Нужно сказать, что в забвение иконы немалый, хотя и не столь очевидный вклад внесло и русское старообрядчество. Правда, оно сыграло большую роль в сохранении старинной иконы, что само по себе является его большой заслугой. Однако, как правильно отметил Ключевский, «раскол уронил авторитет старины, подняв во имя ее мятеж против Церкви и, по связи с ней, против государства»789. Этот–то мятеж и имел немалое значение для отталкивания от иконы. В то время как одна часть русского общества, подпав западным влияниям, целиком усвоила новое мировоззрение и новое искусство, другая его часть, оставшаяся в ограде Церкви, стала проникаться равнодушием к достоянию прошлого, которое было идеалом старообрядчества, и, более того, увидела, какими опасностями грозит слепая к нему привязанность. В глазах государства это был мятеж, и потому все, что его вызвало и чего он продолжал держаться, было неблагонадежным. В глазах же Церкви всякое положение, даже по существу правильное компрометировано самым фактом учинения раскола, выпада из тела Церкви. Наконец, для многих эти два положения могли сливаться воедино, и таким образом, в обществе происходило отталкивание от того, что защищало старообрядчество, развивалось равнодушие и безразличие.
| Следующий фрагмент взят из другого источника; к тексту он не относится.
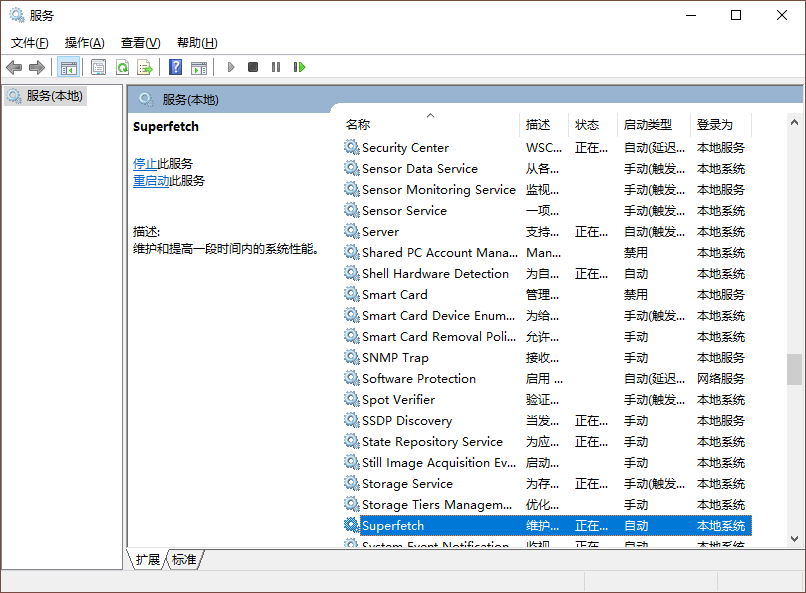
Task: Click the Forward navigation arrow
Action: click(38, 67)
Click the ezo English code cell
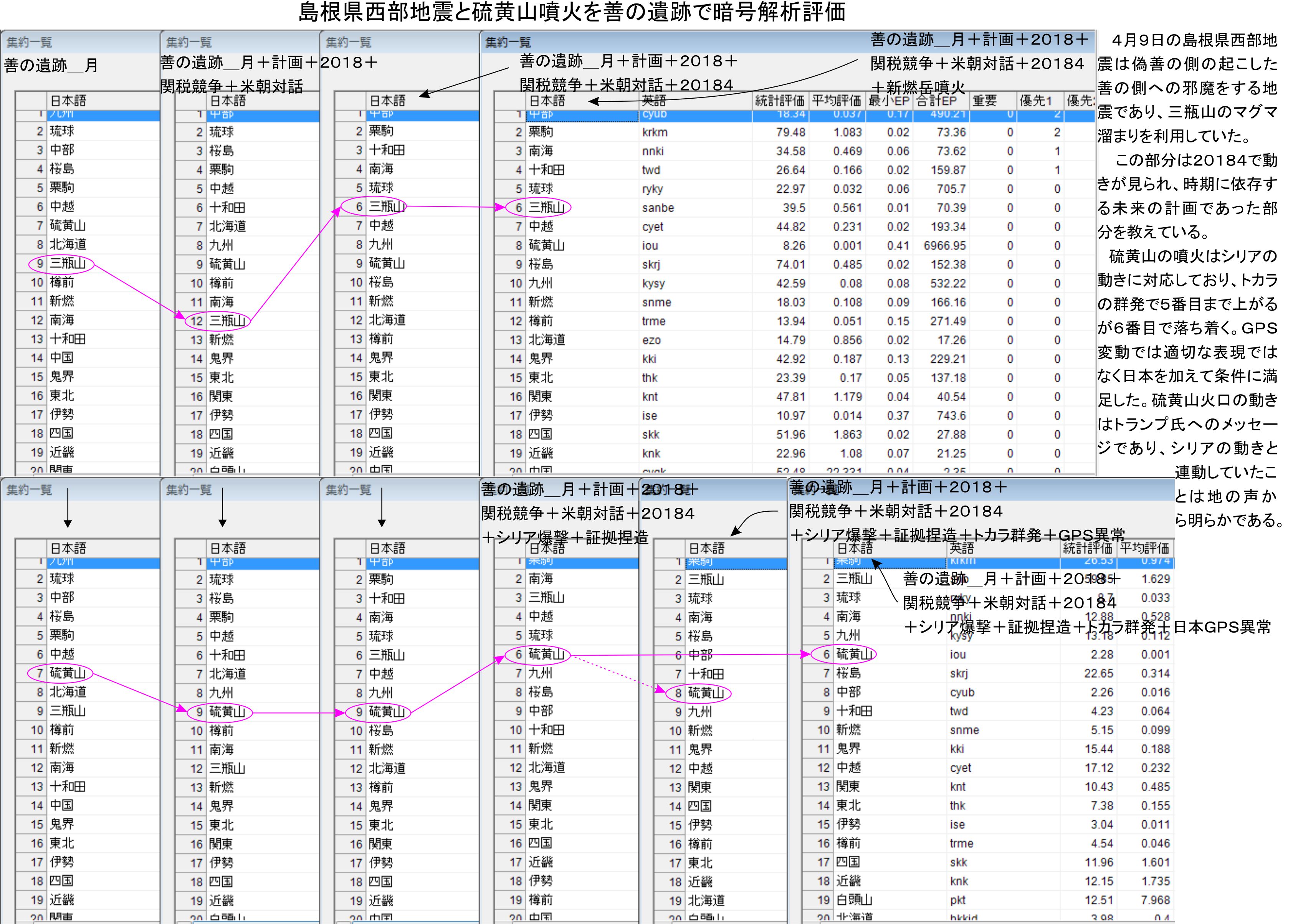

Интерес к иконе, пробудившийся в первой половине XIX века, все более возрастает, увеличивается число исследований. Во второй половине века появляется наука о древнерусском искусстве. «В наше просвещенное время стали наконец отдавать должную справедливость ранним произведениям грубого средневекового искусства», — писал Буслаев790. Этот период отмечен появлением целого ряда ценных исследований так называемой иконографической школы. Но в связи с переменами в общих взглядах на искусство, икона перестает считаться художественным произведением и рассматривается в чисто археологическом плане. Главный интерес иконописи мыслится теперь в сохранении церковного предания в иконографических сюжетах. Правда, за иконой признается известное достоинство: в плане религиозного содержания «наша древняя иконопись имеет свои неоспоримые преимущества перед искусством западным»791. Но в плане художественном она — результат «коснения Древней Руси до XVII столетия и в литературном, и вообще в умственном отношении»792; она «соответствует суровому сельскому народу …, прозаическому и незатейливому на изобретения ума»793, принадлежит «крайне неразвитому состоянию искусства, бедного техникою и чуждого первым условиям изящного вкуса, воспитанного изучением природы и художественных образцов»794
Тут представляется любопытная картина: по своему художественному уровню икона не отвечает требованиям современного образованного общества. Помимо равнодушия, писал Тренев, «о ней отзываются иногда как о чем–то уродливом, курьезном, отжившем свое время»795. Западные влияния считаются плодотворным фактором в развитии варварского русского искусства; но вместе с тем подражание западным образцам вызывает недовольство и порицание. А во второй половине столетия подражательное искусство и «напыщенная сентиментальность» академической живописи вызывает резкий отзыв Буслаева: «Русским живописцам нашего времени предстоит решение трудной задачи — выйти из этого бессмыслия и безвкусия, завещанного XVIII веком». Он высказывает необходимость отделить церковное искусство от светского. Художникам следует «строго отделить живопись церковную, или иконопись, от живописи исторической и портретной». И здесь «их ожидает завидная участь быть вполне оригинальными творцами в приложении к национальным потребностям всех пособий не только развитой художественности, но и науки для того, чтобы церковное искусство и в наше время, как давно прежде (то есть при коснении. — Л.У.) не только вдохновляло к молитве, но и поучало своими мыслями»796.